Start of Dataset

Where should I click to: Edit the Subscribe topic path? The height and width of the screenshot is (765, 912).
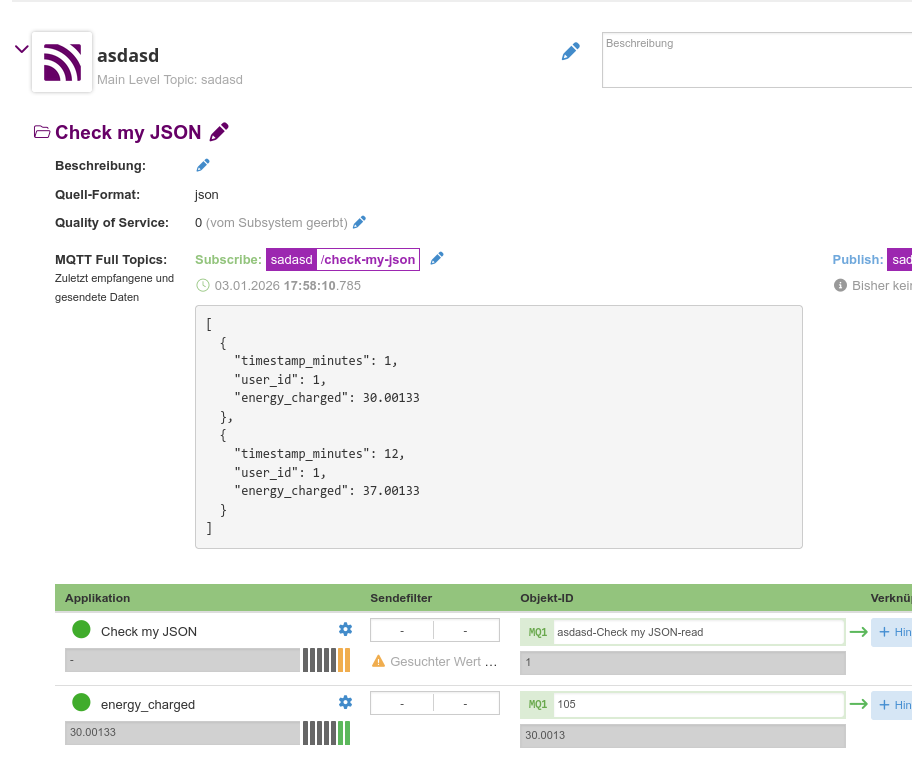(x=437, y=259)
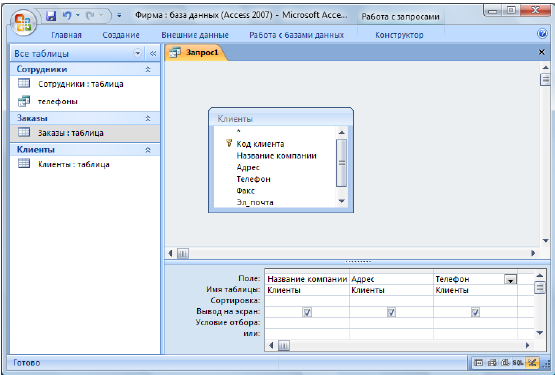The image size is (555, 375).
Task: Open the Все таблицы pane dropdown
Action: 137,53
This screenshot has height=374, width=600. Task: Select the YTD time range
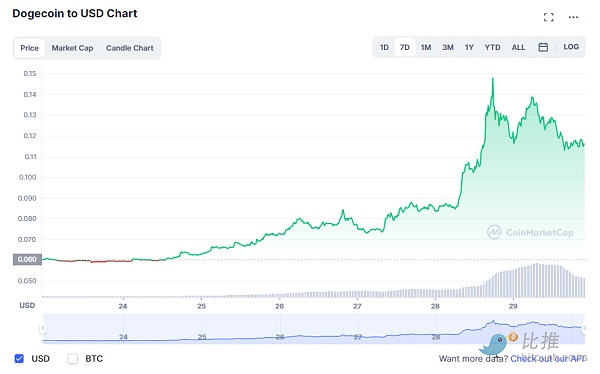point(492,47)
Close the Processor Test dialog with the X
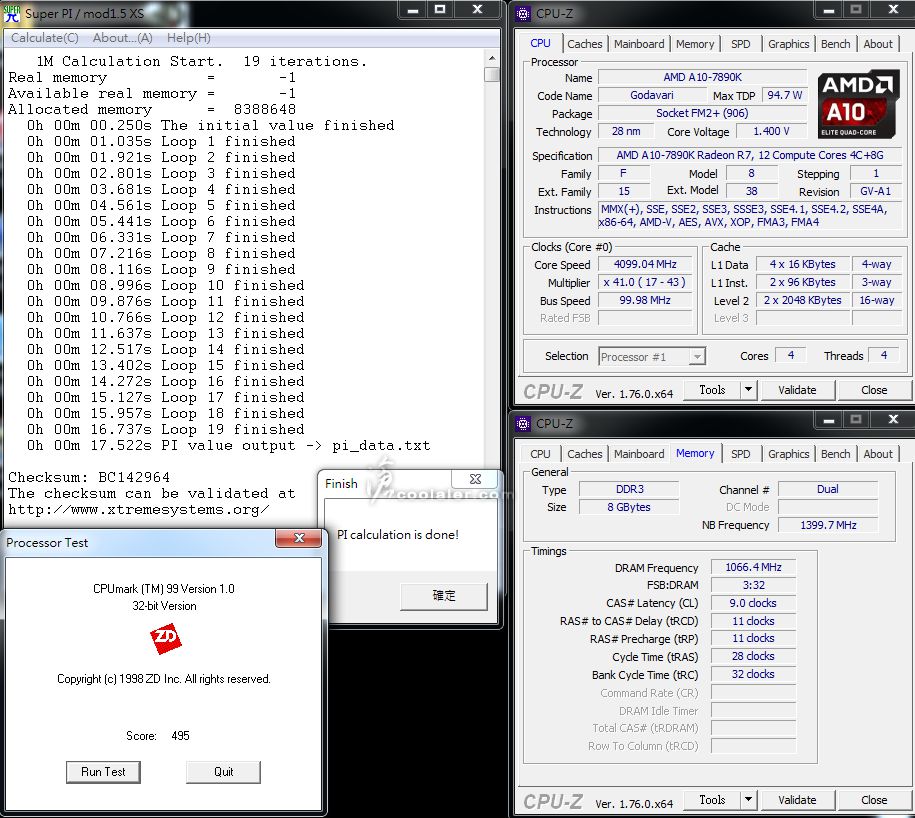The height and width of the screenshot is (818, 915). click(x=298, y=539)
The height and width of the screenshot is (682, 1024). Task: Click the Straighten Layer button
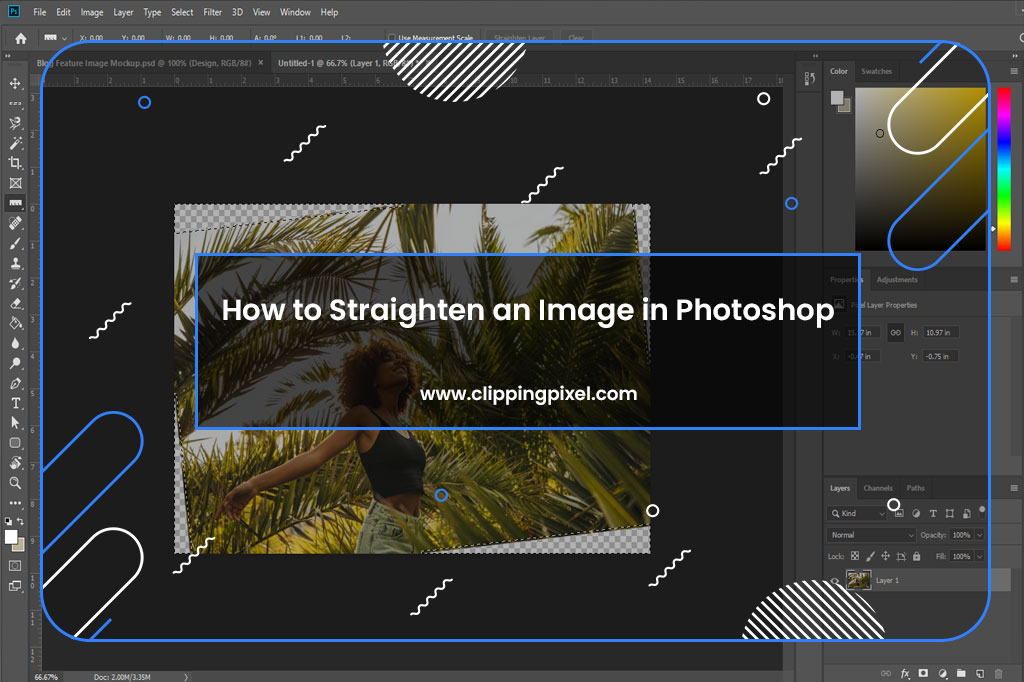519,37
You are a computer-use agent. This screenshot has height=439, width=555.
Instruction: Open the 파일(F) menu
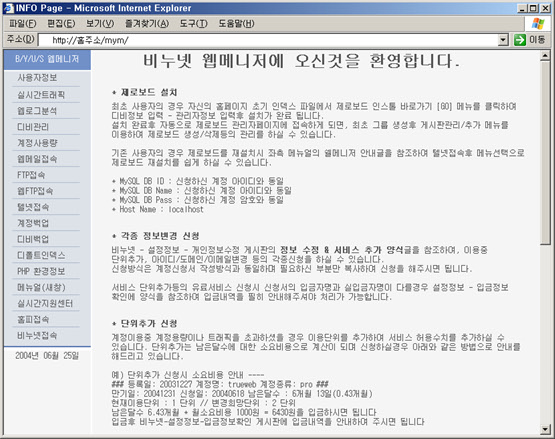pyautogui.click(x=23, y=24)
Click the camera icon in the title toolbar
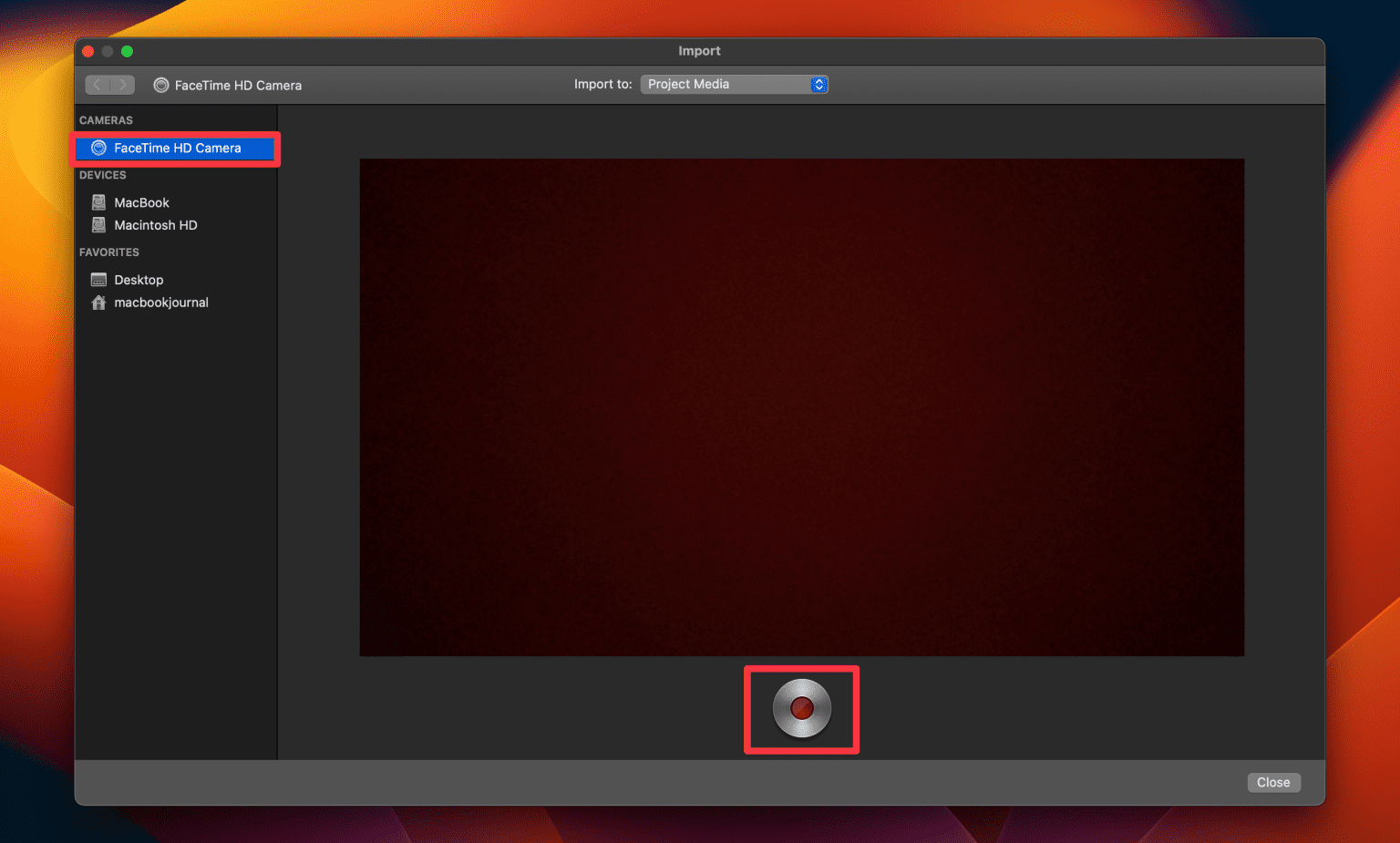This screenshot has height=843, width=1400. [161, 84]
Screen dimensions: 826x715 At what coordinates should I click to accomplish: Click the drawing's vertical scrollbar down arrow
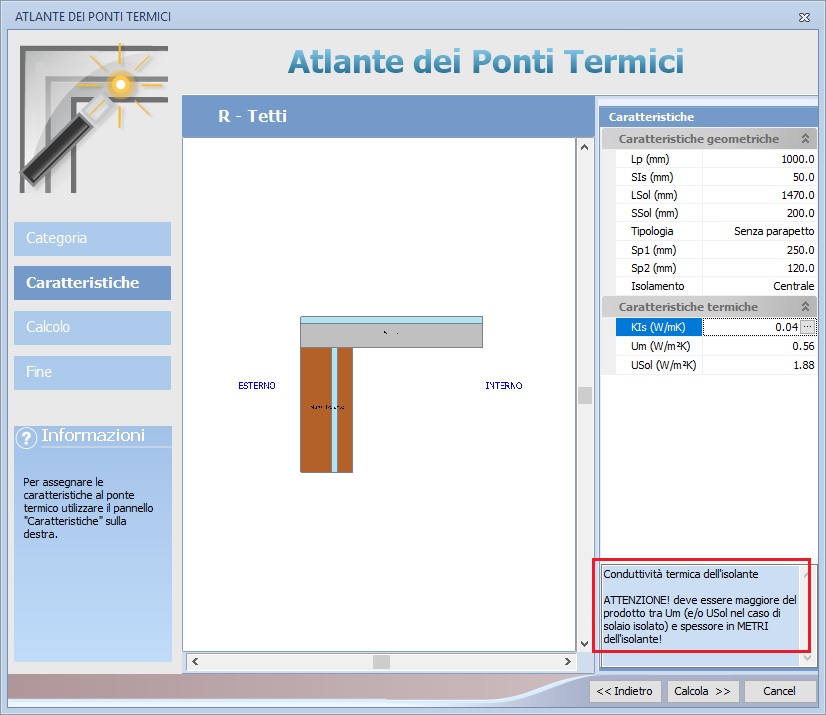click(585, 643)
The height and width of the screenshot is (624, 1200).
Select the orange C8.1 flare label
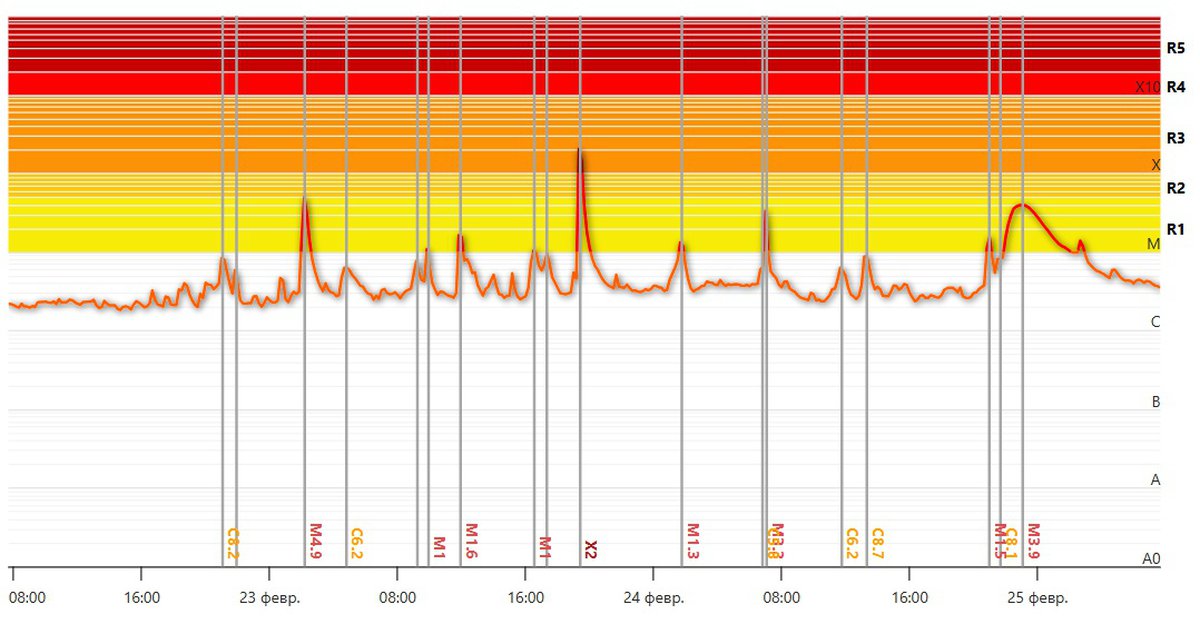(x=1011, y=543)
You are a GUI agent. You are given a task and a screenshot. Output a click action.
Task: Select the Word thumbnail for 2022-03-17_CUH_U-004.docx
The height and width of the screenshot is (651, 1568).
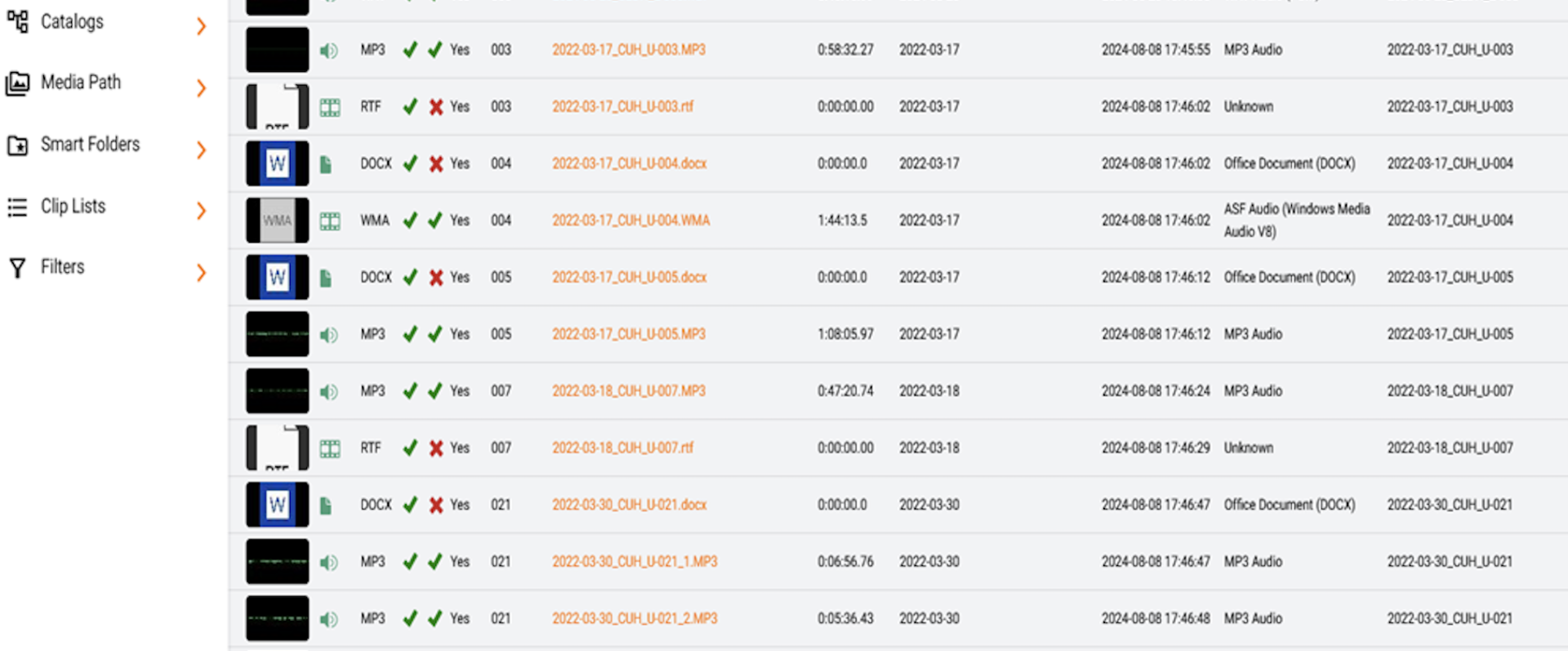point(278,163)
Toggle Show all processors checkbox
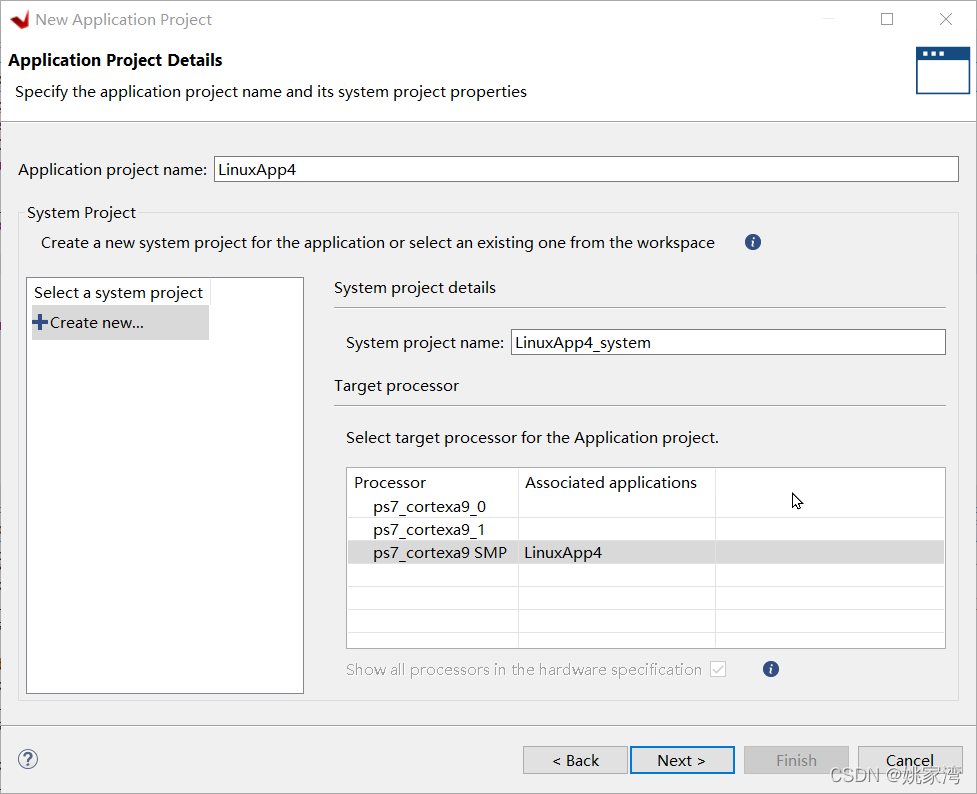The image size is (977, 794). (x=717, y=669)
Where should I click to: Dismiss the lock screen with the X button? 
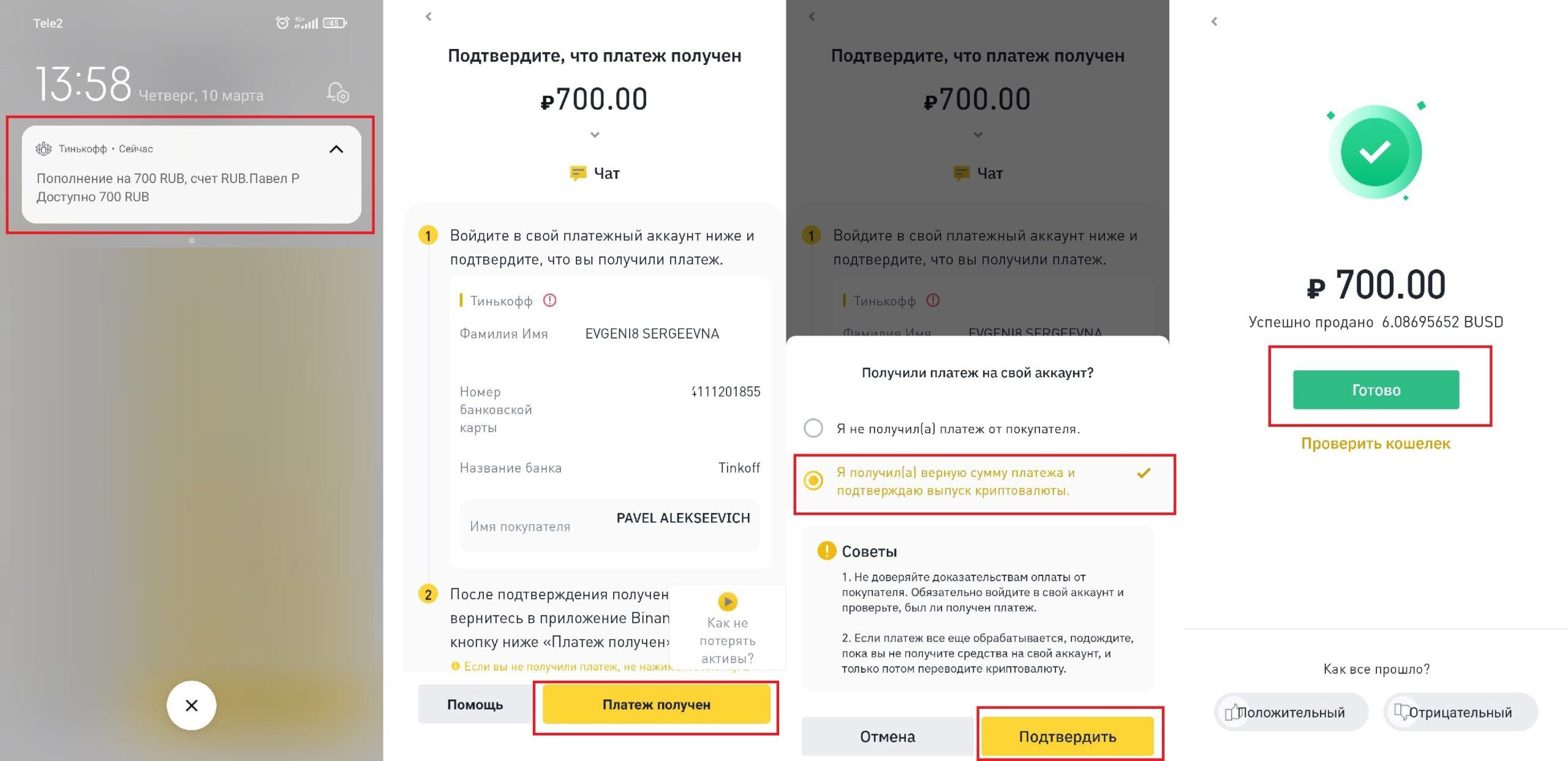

End of Dataset

Prompt:
Scan the lines above for the word "agent" and copy every one where it occurs.

Task result:
You are a computer-use agent. This screenshot has height=439, width=555.
You are a GUI agent. You are given a task and a screenshot. Output a click action.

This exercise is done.